Hitting Critical Mass
U-Gas shows the possibilities of a small-scale foodservice commissary.
As legend has it, the commissary at U-Gas Inc. was born six years ago with a challenge from company founder Paul Taylor: Let’s open a commissary and make a good sandwich.
The company had been supplied with sandwiches from a third party. But unhappy with the product quality, U-Gas hired two deli managers from a local grocery chain to develop a sandwich program from scratch. “We started off with two ladies doing it themselves, making and delivering it, going to stores and ordering what they needed,” says Curtis Springer, director of foodservice for the St. Louis-based chain.

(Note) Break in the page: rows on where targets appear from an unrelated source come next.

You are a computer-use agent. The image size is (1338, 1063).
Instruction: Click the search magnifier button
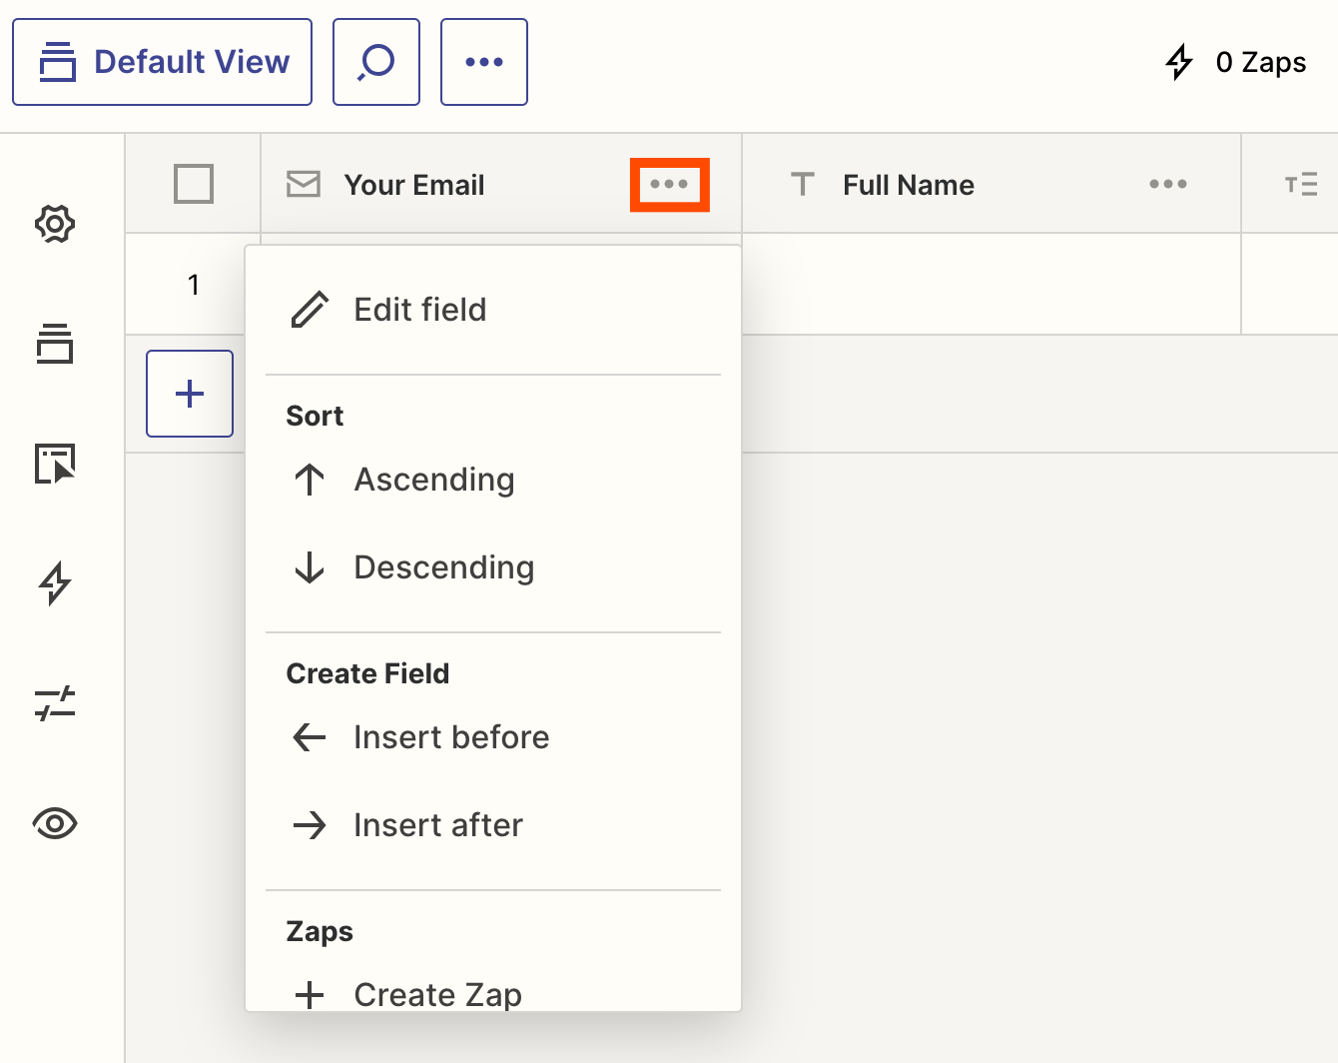tap(376, 62)
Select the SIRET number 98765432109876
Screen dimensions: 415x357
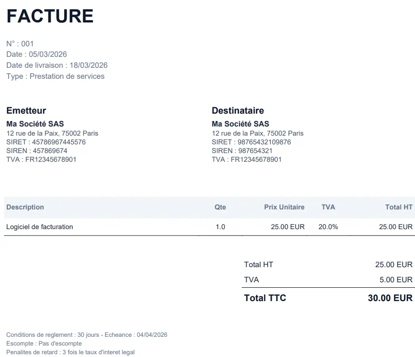pos(264,142)
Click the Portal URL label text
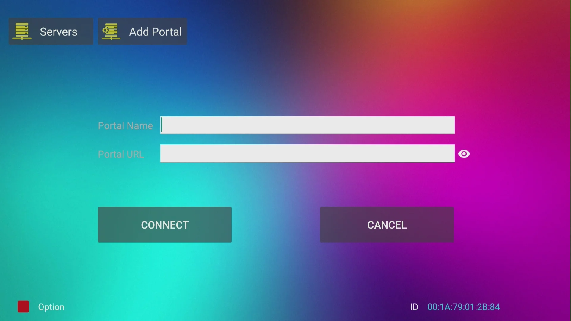The image size is (571, 321). 121,154
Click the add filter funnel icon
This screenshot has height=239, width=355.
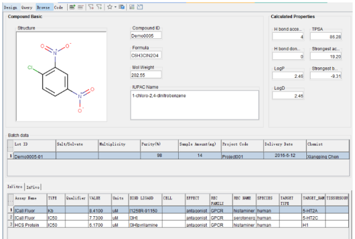pos(99,7)
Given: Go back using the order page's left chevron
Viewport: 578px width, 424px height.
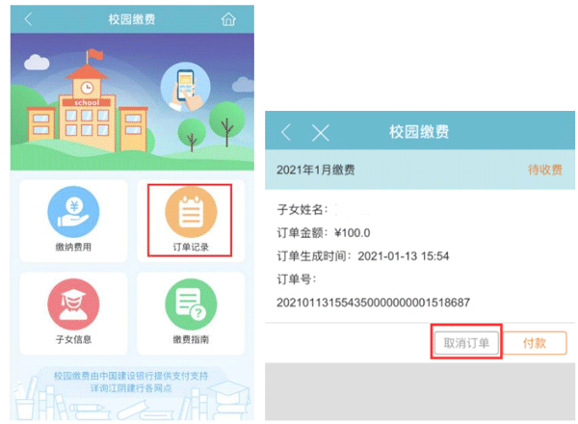Looking at the screenshot, I should coord(286,132).
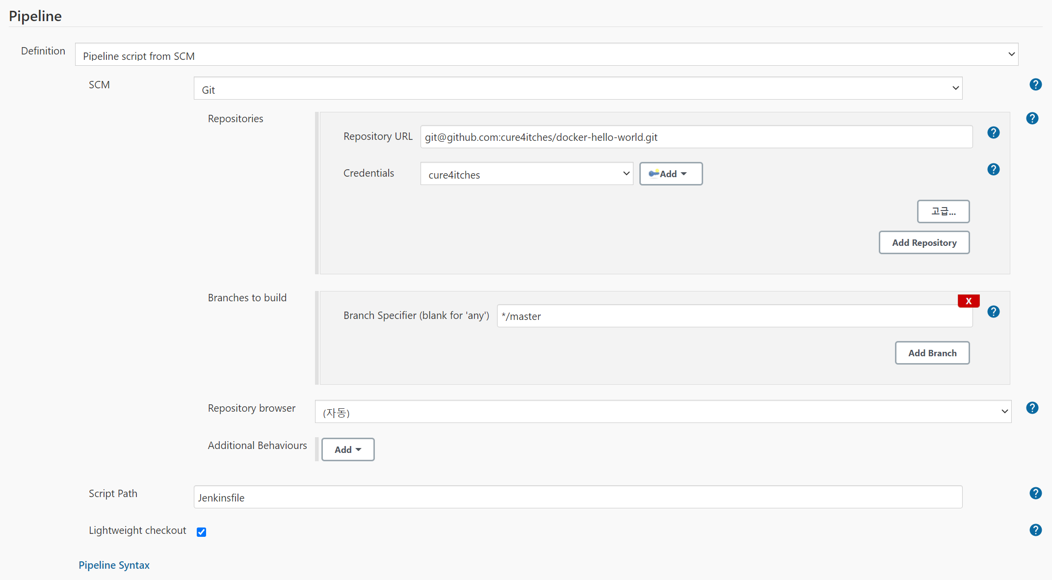Show help for Repository URL field
1052x580 pixels.
coord(993,132)
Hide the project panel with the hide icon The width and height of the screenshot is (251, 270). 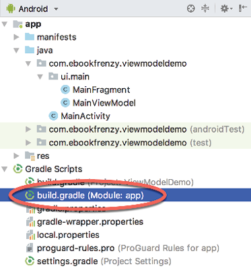[x=242, y=9]

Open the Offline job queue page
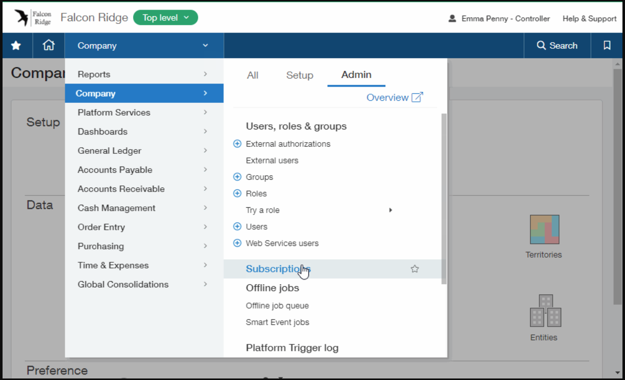[x=277, y=305]
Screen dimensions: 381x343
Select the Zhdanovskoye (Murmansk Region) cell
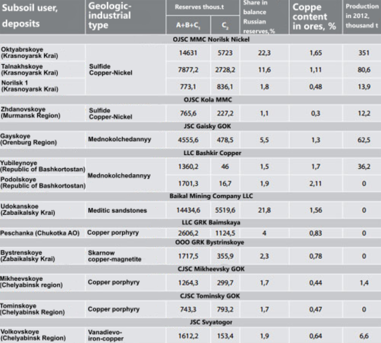coord(42,113)
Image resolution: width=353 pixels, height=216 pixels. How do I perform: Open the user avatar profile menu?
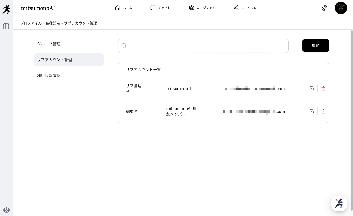[341, 8]
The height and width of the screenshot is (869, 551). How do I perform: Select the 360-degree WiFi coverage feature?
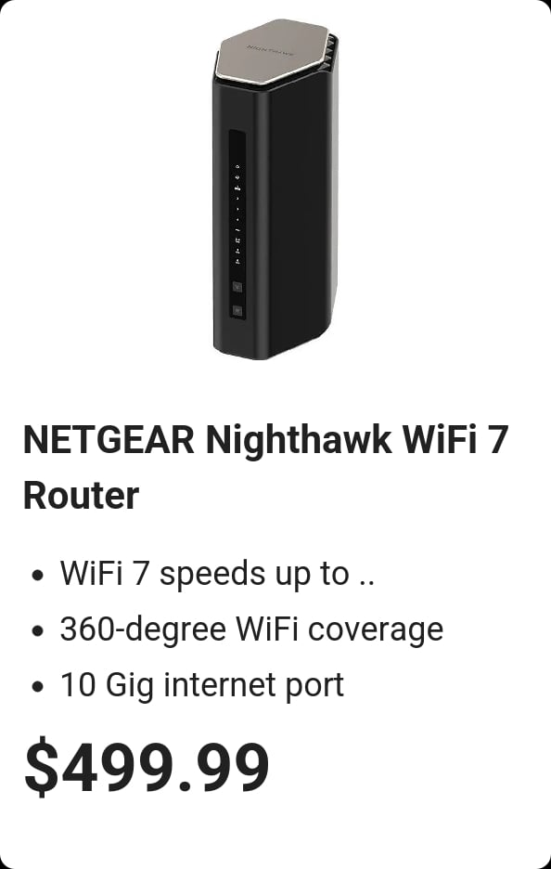coord(251,630)
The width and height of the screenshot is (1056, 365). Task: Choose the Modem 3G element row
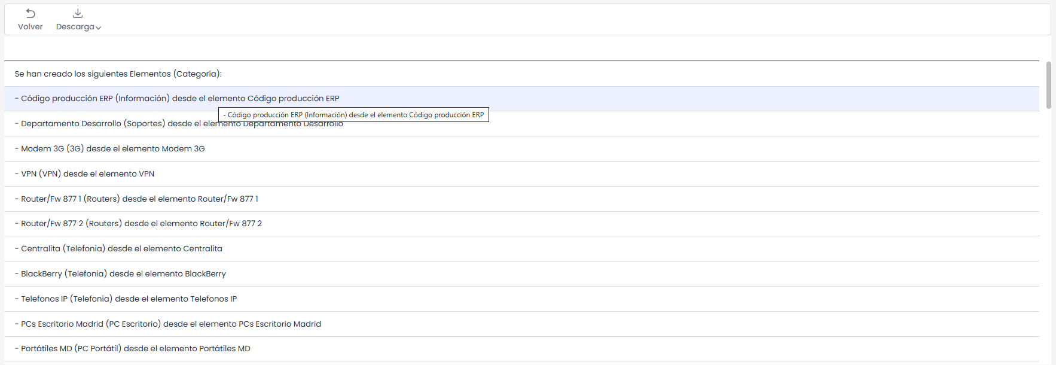click(x=112, y=149)
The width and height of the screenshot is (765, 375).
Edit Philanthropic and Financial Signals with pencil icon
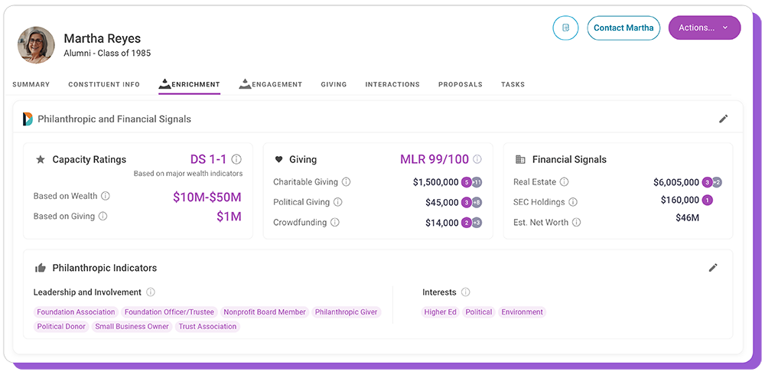click(x=723, y=119)
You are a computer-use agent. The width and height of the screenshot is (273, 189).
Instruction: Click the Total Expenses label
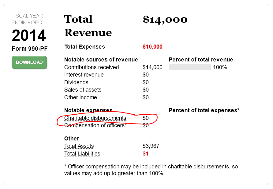[84, 47]
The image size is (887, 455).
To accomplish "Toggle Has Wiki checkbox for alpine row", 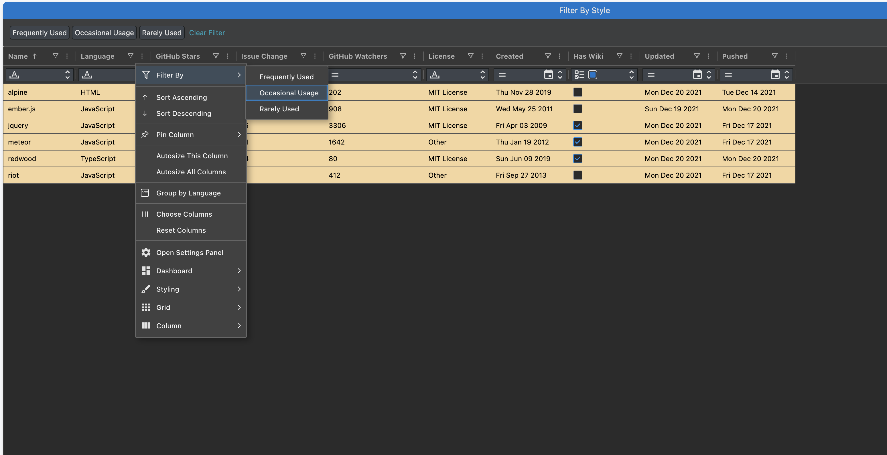I will pyautogui.click(x=578, y=92).
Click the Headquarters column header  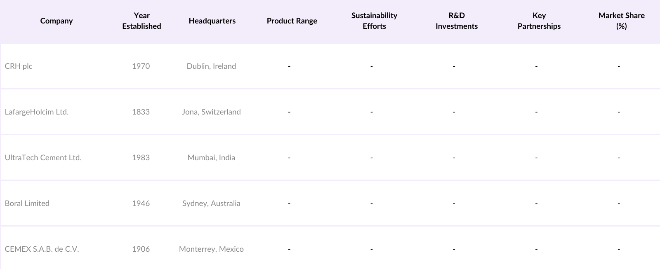pyautogui.click(x=212, y=21)
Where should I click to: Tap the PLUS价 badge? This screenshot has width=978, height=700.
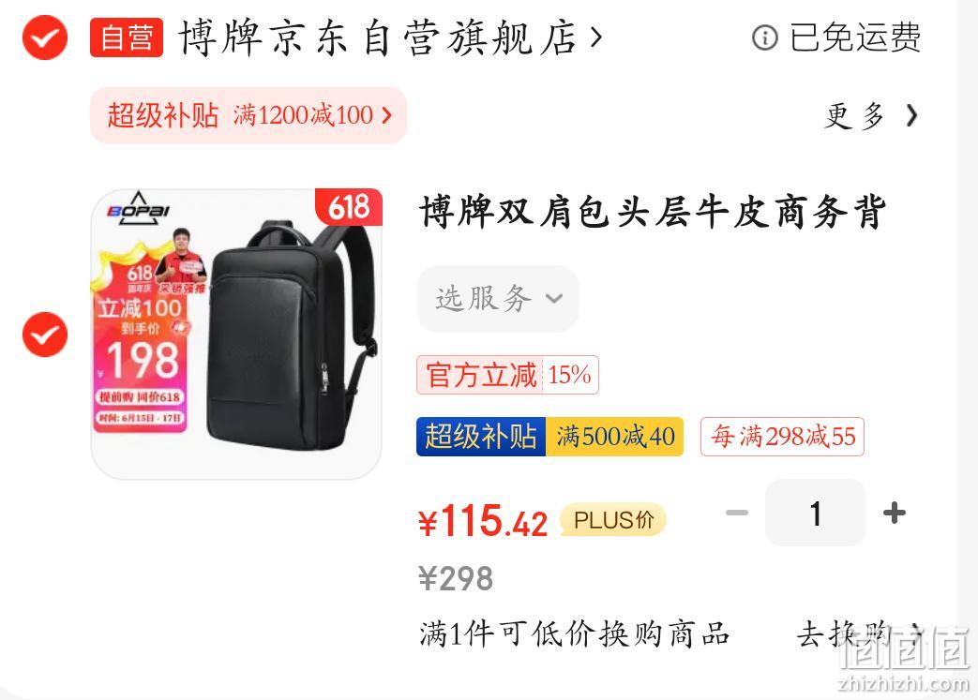coord(613,519)
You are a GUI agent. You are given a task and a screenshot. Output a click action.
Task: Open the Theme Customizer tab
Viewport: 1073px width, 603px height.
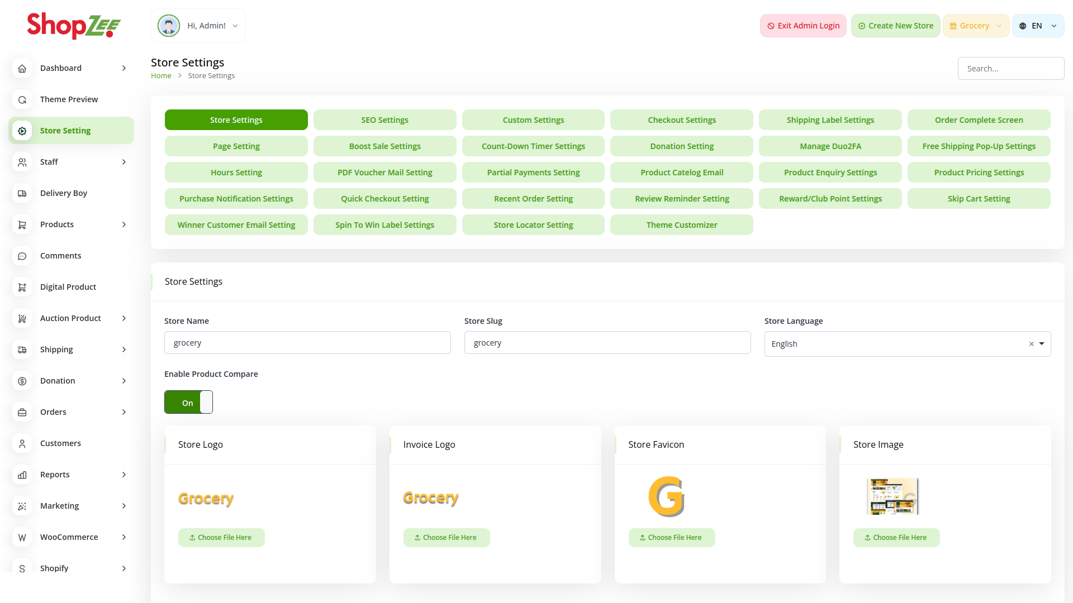(x=681, y=225)
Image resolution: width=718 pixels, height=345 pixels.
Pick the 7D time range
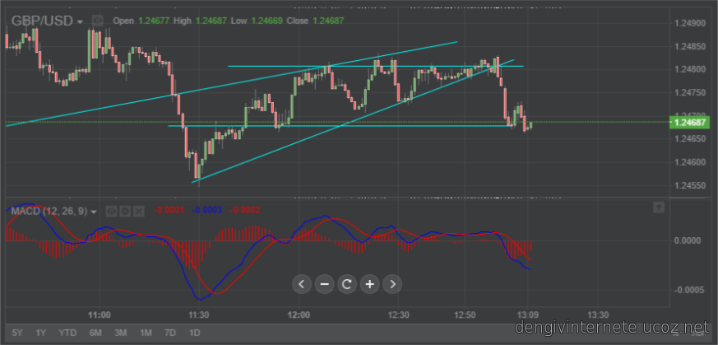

The commissary initially filled 1,000 square feet of a strip mall in Arnold, Mo. As foodservice sales grew, so did the facility, absorbing an 800-square-foot space next door. Around this time, U-Gas opened the restaurant GiGi’s Fresh Café at one of its sites, and from there a foodservice program—GiGi’s Café Express, featuring sandwiches, wraps and salads—was born.
Its point of differentiation? Freshness. “We’re all fresh product,” Springer says. “We make everything from scratch, we crack our eggs every morning, cook turkeys, beef and chicken fresh, and cook everything each day. Everything’s made from fresh ingredients and never frozen.”
This past February, U-Gas went big time, expanding into an 11,000-square-foot commissary staffed by 35 production workers, four managers, three sanitation workers, a quality-control technician and three drivers. The venue cranks out sandwiches, fried foods, ravioli, potato chips, fruit cups, yogurt, salads, car snacks … “You name it, we make it,” Springer says.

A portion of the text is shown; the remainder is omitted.